Would u rather choose the tornado or the hippies?


----------



## CHUM (Oct 13, 2008)

slurp said:


> Would u rather choose the tornado or the hippies?


tornado....you can scream and run away from a tornado......try that with hippie and you might get hugged....ugh


----------



## TechAdmin (Oct 1, 2008)

Here in South we have a major disadvantage of both having Tornados and have solid rock 1" below the dirt so no basements. Safest place is the middle of the home, no windows and in the bathtub if all are possible.


----------



## CHUM (Oct 13, 2008)

Dean said:


> Here in South we have a major disadvantage of both having Tornados and have solid rock 1" below the dirt so no basements. Safest place is the middle of the home, no windows and in the bathtub if all are possible.


yup...i was raised in texas.....limestone is a booger to dig....


----------



## pantser (Oct 14, 2008)

So the old bathtub thing works? Does the plumbing hold it to the ground or something? What if your bathroom is on the side of the house instead of the center would that make it bad to go in?


----------



## Fetthunter (Oct 14, 2008)

notorious said:


> What is the best place to get safe during a tornado?


Lowest floor of your house, with as many walls between you and the outside as possible. Also being on the NE side of your house is said to be preferable, as most tornadoes track SW to NE.


----------



## Fetthunter (Oct 14, 2008)

Dean said:


> Here in South we have a major disadvantage of both having Tornados and have solid rock 1" below the dirt so no basements. Safest place is the middle of the home, no windows and in the bathtub if all are possible.


I live in the south AND have a basement!  Just red clay around my place, though limestone is the reason for all of the caves near my house.


----------



## guyfour (Oct 15, 2008)

I think the best place would be open up a manhole and climb down the ladder if you really think it will be bad...


----------



## gabbyj310 (Oct 22, 2012)

I've lived in Florida and the "Islands"most of my life.That being said we have had major hurricans including Andrew.With a hurricain you know it's comming and can prepare,run or hide.So what did I do???? Bought a place in Kentucky(tornado alley)!!!! Not only that it has a trailer as old as me on it.My solution was a shipping container (mostly)buried as a tornado shelter and some cool storage(we do have HOT summers)butmy poor old place still need loads of work,so the shelter will have to wait until I can afford to have it done right (if I don't get blown away first)!!!!!


----------



## Sentry18 (Aug 5, 2012)

> What is the best place to get safe during a tornado?

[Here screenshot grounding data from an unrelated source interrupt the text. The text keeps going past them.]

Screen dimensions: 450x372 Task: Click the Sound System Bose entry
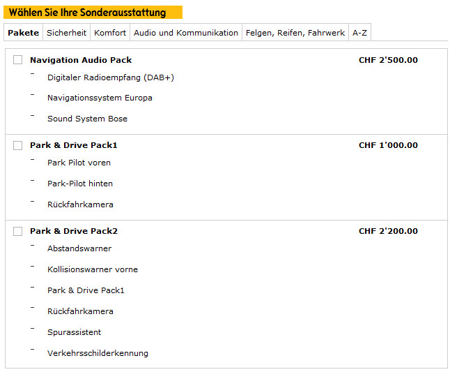click(x=87, y=119)
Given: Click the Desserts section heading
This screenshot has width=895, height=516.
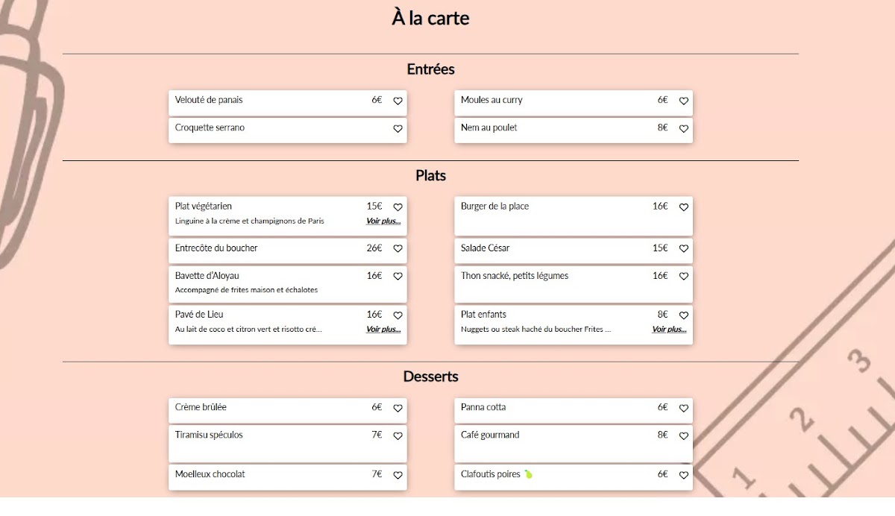Looking at the screenshot, I should (430, 377).
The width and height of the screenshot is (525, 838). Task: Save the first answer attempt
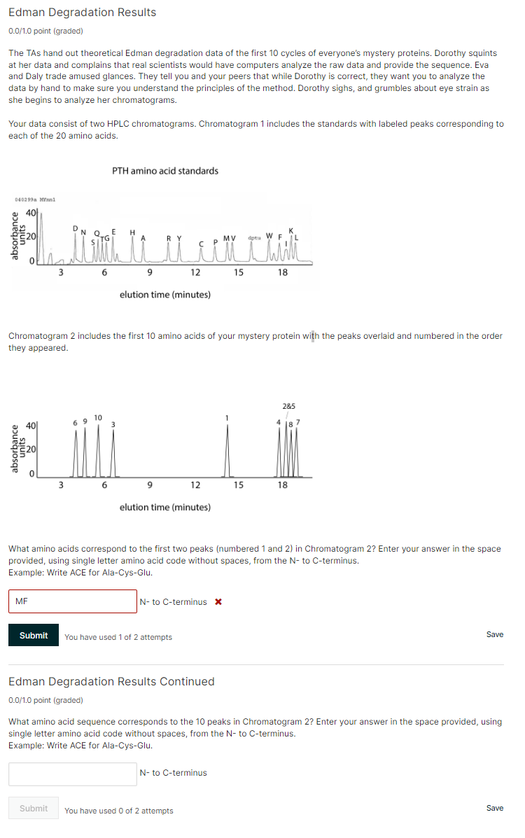click(x=494, y=634)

My basement. We have a reinforced room just for tornados (and severe weather preps). An added safety feature we installed after two towns within 30 miles of me were nearly wiped off the map in the last 10-15 years. After looking at the sidewalks, driveways and empty holes in the grounds (former basements) where a neighborhood USED to be, I decided that a regular basement room was just not going to do.


----------



## zracer7 (Apr 17, 2012)

cycle61 said:


> California (but not Fairfield)


Or Chico...


----------



## cnsper (Sep 20, 2012)

A ditch is safer than a bath tub. A bath tub will not stop flying debris. 

But to answer the question... Where ever the tornado is NOT!


----------



## dixiemama (Nov 28, 2012)

Basements won't help if your home is ripped from foundation. When the tornado went through Magoffin Co. KY, I live so close I HEARD it happen. Driving through Van Lear, Hager Hill (Johnson County) and Salyersville (Magoffin), ppl were standing in their basements throwing debris onto what was left of their property cuz their 2 story brick home was blown all across town. 

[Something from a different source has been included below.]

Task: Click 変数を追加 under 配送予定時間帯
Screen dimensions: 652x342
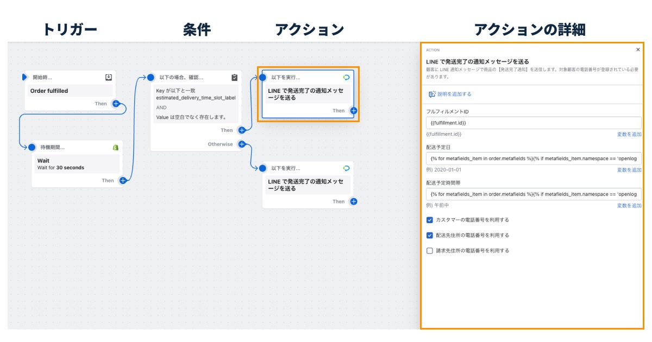Action: pyautogui.click(x=629, y=206)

We were not prepared for it; the last tornado in eastern ky in recent memory was so small, it barely scratched the F scale and only blew out windows of an abandoned schoolhouse. 

My opinion? Best place is a deep cave.


----------



## OldCootHillbilly (Jul 9, 2010)

Ifin ya got one, basement under a heavy workbench er table. Lackin that, a interior room with no winders. Ifin it be the bathroom, the tub be the preffered place. Ya can also cover up witha mattress to.

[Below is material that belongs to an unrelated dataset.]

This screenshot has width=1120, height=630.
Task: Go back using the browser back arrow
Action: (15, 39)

Unless ya got a special room (bravo ta those what do:2thumb these be the safest options unless yall got time ta get ta a designated storm shelter.

Ifin yall live in a trailer there ain't but one thin ta do. GET OUT! Trailers be death traps in tornado's.


----------



## TheLazyL (Jun 5, 2012)

OldCootHillbilly said:


> Ifin ya Ifin it be the bathroom, the tub be the preffered place. .


If the tub cast iron I'd agree with you. I'd it one of those new fangled fiberglass ones, good luck


----------



## lazydaisy67 (Nov 24, 2011)

It's flying debris that will kill you. So yeah, I'm not sure what the heck you do if you don't have a basement. :scratch We've always been told lowest floor in your house, south west corner, not close to any windows, bathtub or closet in interior of house, cover your head, etc. I don't really understand the 'get in a ditch' advice but I suppose it would be better than nothing, but in my opinion not by much. I think it's the F-scale also. If you have an F5 coming at you, you'd better either be underground or kiss your fanny because those will obliterate everything. Gotta watch the news. They're getting better all the time about predicting accurately where and when bad storms and tornadoes happen. Tornadoes are scary, but very rare.


----------



## ksmama10 (Sep 17, 2012)

OldCootHillbilly said:


> Ifin ya got one, basement under a heavy workbench er table. Lackin that, a interior room with no winders. Ifin it be the bathroom, the tub be the preffered place. Ya can also cover up witha mattress to.
> 
> Unless ya got a special room (bravo ta those what do:2thumb these be the safest options unless yall got time ta get ta a designated storm shelter.
> 
> Ifin yall live in a trailer there ain't but one thin ta do. GET OUT! Trailers be death traps in tornado's.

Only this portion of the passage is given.